Return the span of the entries that opens with the line containing "Task: Hide the Layer 1 layer" and closes with the line containing "Action: (x=524, y=287)", keeping both of those lines and copying everything in between character for character.

- **Provided material**:

↓↓↓

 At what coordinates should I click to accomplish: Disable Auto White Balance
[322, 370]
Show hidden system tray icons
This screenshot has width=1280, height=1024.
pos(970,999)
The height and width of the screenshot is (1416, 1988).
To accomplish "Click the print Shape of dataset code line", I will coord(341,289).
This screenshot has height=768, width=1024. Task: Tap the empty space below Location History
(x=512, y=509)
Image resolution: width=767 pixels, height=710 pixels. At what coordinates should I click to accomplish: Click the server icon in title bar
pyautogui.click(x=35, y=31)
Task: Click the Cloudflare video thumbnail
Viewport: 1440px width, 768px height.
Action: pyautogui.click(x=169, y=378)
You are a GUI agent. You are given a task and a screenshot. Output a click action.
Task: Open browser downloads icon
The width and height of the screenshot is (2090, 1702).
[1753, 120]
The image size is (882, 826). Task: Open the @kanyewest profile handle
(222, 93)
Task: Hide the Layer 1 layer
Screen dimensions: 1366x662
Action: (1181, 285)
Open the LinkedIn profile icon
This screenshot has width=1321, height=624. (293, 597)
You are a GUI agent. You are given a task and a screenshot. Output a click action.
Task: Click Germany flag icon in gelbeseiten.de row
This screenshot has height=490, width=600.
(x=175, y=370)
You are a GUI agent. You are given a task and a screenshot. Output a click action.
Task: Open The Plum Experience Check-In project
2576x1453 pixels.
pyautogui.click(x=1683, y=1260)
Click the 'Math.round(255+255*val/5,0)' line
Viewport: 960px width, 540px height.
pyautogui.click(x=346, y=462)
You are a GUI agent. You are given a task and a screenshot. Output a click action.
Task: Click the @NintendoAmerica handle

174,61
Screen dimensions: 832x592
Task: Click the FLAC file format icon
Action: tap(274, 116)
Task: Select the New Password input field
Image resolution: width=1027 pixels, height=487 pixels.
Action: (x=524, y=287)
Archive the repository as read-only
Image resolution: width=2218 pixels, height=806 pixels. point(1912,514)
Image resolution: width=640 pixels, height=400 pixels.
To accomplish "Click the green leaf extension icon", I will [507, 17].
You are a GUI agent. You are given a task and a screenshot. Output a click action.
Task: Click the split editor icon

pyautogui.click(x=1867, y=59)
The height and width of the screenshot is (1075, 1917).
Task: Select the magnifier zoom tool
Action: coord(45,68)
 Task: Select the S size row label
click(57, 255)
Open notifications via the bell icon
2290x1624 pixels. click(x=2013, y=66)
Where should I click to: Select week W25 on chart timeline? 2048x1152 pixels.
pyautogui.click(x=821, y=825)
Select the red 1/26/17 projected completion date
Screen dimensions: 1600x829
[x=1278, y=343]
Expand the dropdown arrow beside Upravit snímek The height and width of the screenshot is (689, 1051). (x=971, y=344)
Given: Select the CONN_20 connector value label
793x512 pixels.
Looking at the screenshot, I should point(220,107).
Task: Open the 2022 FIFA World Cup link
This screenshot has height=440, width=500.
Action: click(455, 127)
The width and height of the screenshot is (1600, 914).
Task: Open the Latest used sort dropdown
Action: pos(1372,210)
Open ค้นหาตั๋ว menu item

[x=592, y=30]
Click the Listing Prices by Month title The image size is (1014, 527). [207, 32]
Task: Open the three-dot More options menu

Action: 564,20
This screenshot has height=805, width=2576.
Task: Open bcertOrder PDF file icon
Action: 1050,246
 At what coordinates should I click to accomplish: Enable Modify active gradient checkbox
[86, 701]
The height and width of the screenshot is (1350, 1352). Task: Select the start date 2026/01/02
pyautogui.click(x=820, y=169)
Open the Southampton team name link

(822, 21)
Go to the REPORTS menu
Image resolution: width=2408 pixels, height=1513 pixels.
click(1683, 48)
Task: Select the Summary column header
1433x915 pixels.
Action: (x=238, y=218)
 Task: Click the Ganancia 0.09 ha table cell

↑↑↑

- **Finished answer**:
Task: Hide the Layer 1 layer
Screen dimensions: 1366x662
Action: (1181, 285)
Open the LinkedIn profile icon
This screenshot has width=1321, height=624. (293, 597)
You are a GUI agent. You are given a task and a screenshot. Output a click action.
Task: Click Germany flag icon in gelbeseiten.de row
This screenshot has height=490, width=600.
(x=175, y=370)
You are a GUI agent. You are given a task and a screenshot. Output a click action.
Task: Open The Plum Experience Check-In project
2576x1453 pixels.
pyautogui.click(x=1683, y=1260)
Click the 'Math.round(255+255*val/5,0)' line
Viewport: 960px width, 540px height.
pyautogui.click(x=346, y=462)
You are a GUI agent. You are given a task and a screenshot. Output a click action.
Task: Click the @NintendoAmerica handle

174,61
Screen dimensions: 832x592
Task: Click the FLAC file format icon
Action: tap(274, 116)
Task: Select the New Password input field
Image resolution: width=1027 pixels, height=487 pixels.
Action: (x=524, y=287)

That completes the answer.